Zu erledigen:
1. Entnehmen Sie dem Text über Zermatt wörtlich den Abschnitt, der mit den Worten „Trash-Hotels in Zermatt: Was“ beginnt und mit „grauenvollen Bauten begeben.“ endet.
2. Führen Sie alle Merkmale auf, die der Text über Zermatt dem Bergort in der Wendung „den Bergort mit“ zuschreibt.
3. Beantworten Sie zum Text über Zermatt die folgenden Fragen:
(a) Auf welche Orte steht der Schreibende sonst eher?
(b) Zu welchen Zeiten der Saison kommt man als Skifreak um Zermatt nicht ganz herum?
(c) Wovon lebt Zermatt laut Text?

Textauszug:

------------------------------------------------------------------------

Trash-Hotels in Zermatt: Was sich Schweizer Dreisternehäuser so alles leisten

Auch wenn der Ort grösstenteils ganz und gar schröcklich ist und der Schreibende sonst eher auf kleine, tendenziell verlassene Bergdörfer steht: Als Skifreak kommt man um Zermatt nicht ganz herum, gerade ganz früh oder sehr spät in der Saison. So kommt es, dass sich Pistenfreundinnen und -freunde nicht ganz freiwillig in den Bergort mit den meisten Kränen, den teuersten Tageskarten und vielen grauenvollen Bauten begeben.

Zermatt ist einer der Orte, die von einem guten Namen leben – und so fällt auf, dass viele im Tourismussektor aufgegeben haben, sich Mühe zu geben; “der Gast kommt ja sowieso”.

------------------------------------------------------------------------

Datenübersicht:
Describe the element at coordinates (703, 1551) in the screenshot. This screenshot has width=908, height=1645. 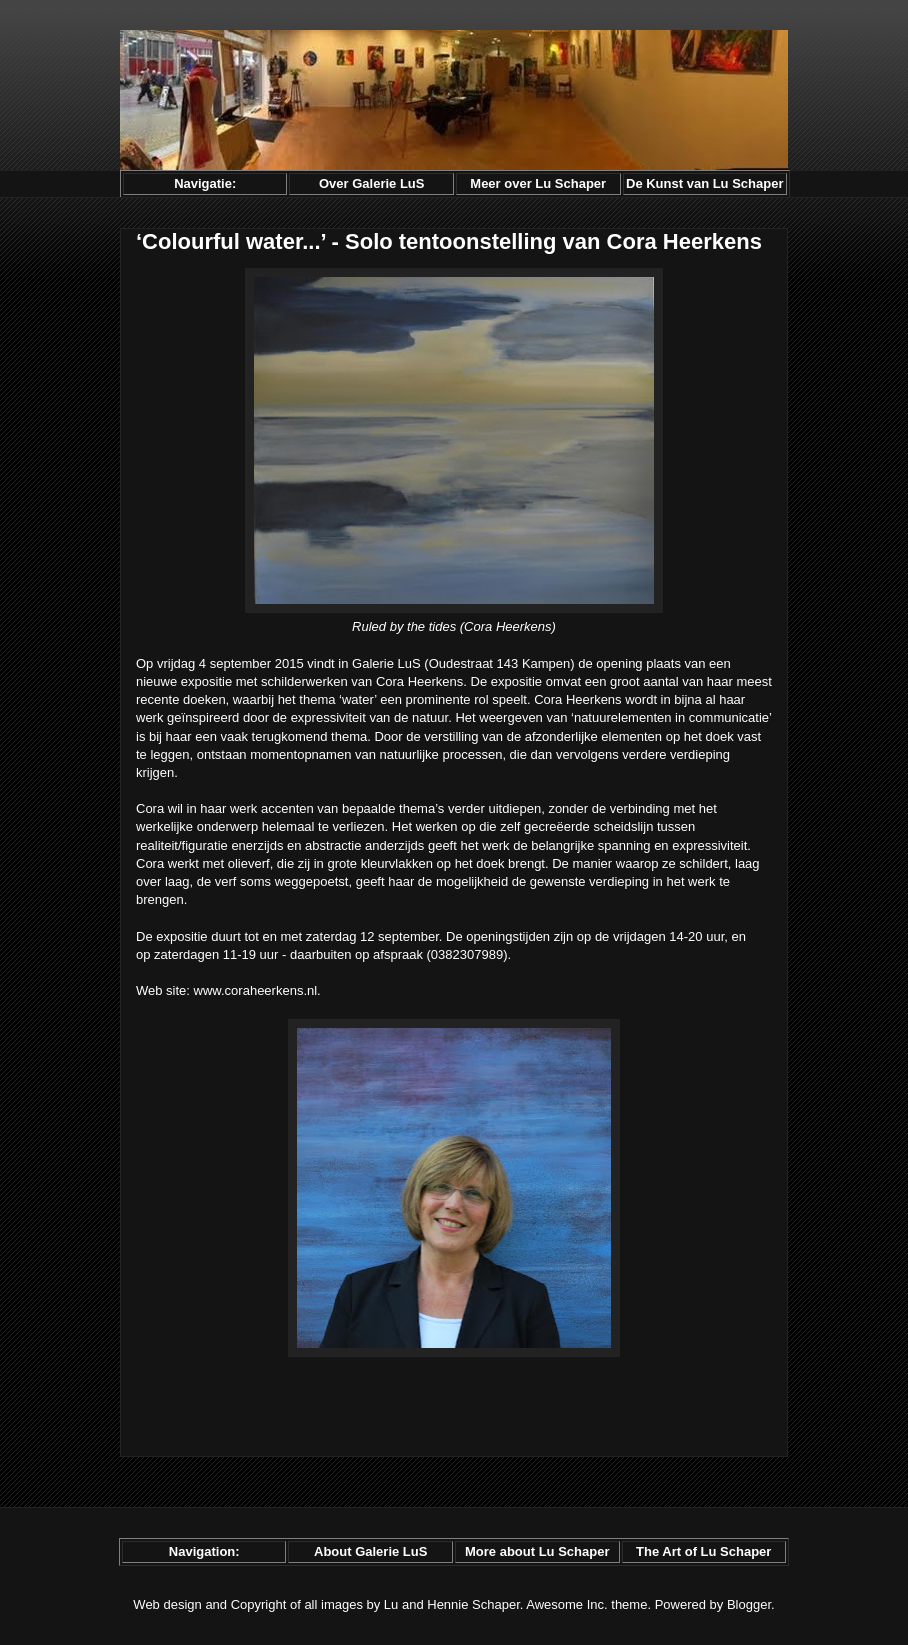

------------------------------------------------------------------------

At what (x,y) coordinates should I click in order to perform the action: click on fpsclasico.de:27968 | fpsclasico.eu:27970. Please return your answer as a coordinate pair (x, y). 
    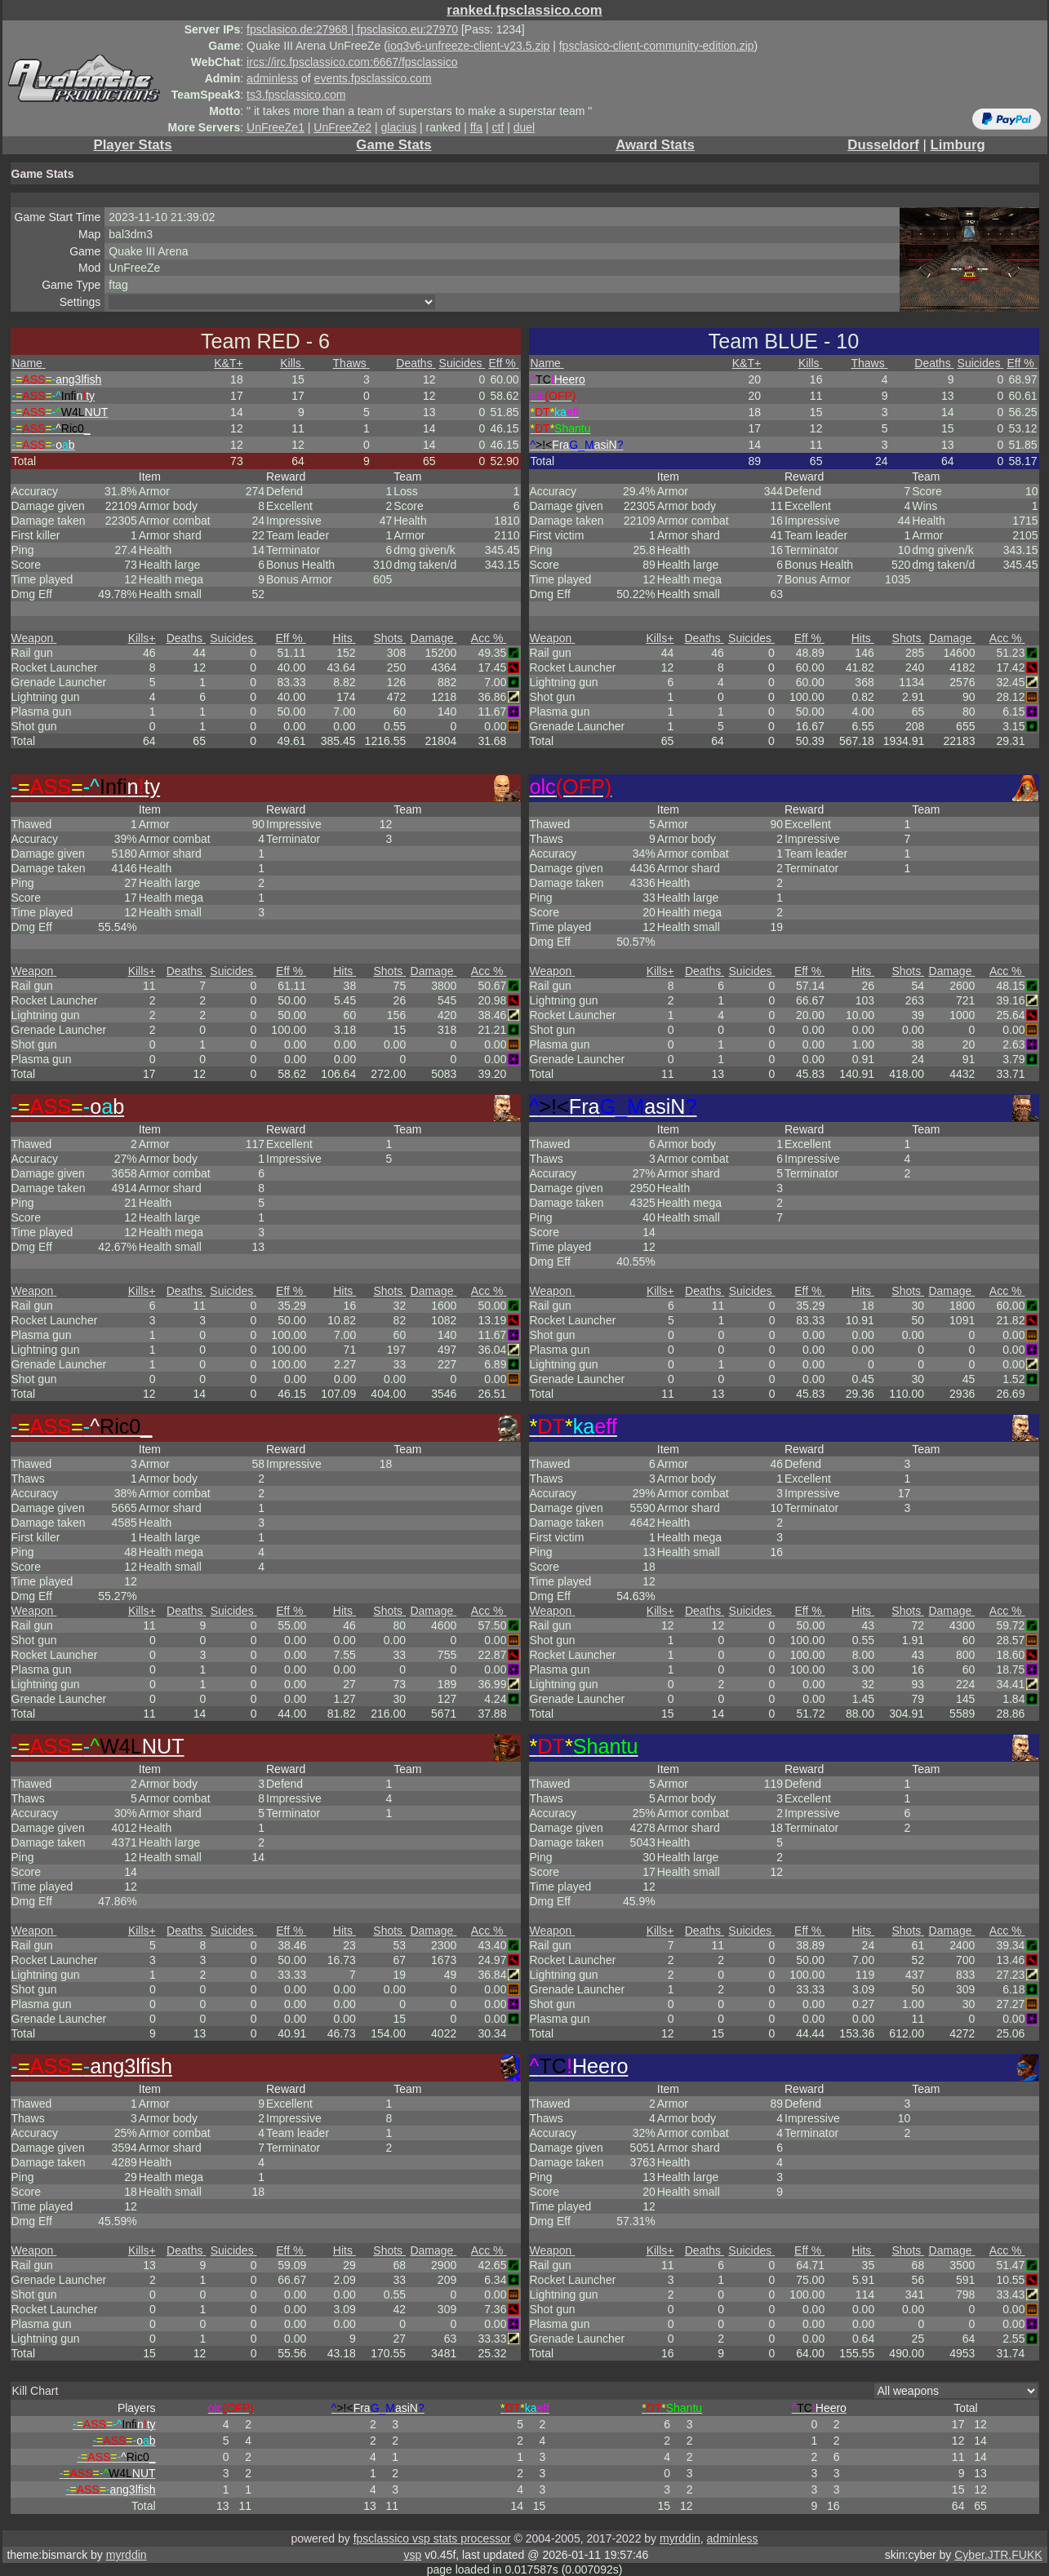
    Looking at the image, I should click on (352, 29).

------------------------------------------------------------------------

Lösungen pro Aufgabe:
1.
Trash-Hotels in Zermatt: Was sich Schweizer Dreisternehäuser so alles leisten

Auch wenn der Ort grösstenteils ganz und gar schröcklich ist und der Schreibende sonst eher auf kleine, tendenziell verlassene Bergdörfer steht: Als Skifreak kommt man um Zermatt nicht ganz herum, gerade ganz früh oder sehr spät in der Saison. So kommt es, dass sich Pistenfreundinnen und -freunde nicht ganz freiwillig in den Bergort mit den meisten Kränen, den teuersten Tageskarten und vielen grauenvollen Bauten begeben.

2.
den meisten Kränen
den teuersten Tageskarten
vielen grauenvollen Bauten

3.
(a) Auf kleine, tendenziell verlassene Bergdörfer.
(b) Ganz früh oder sehr spät in der Saison.
(c) Von einem guten Namen.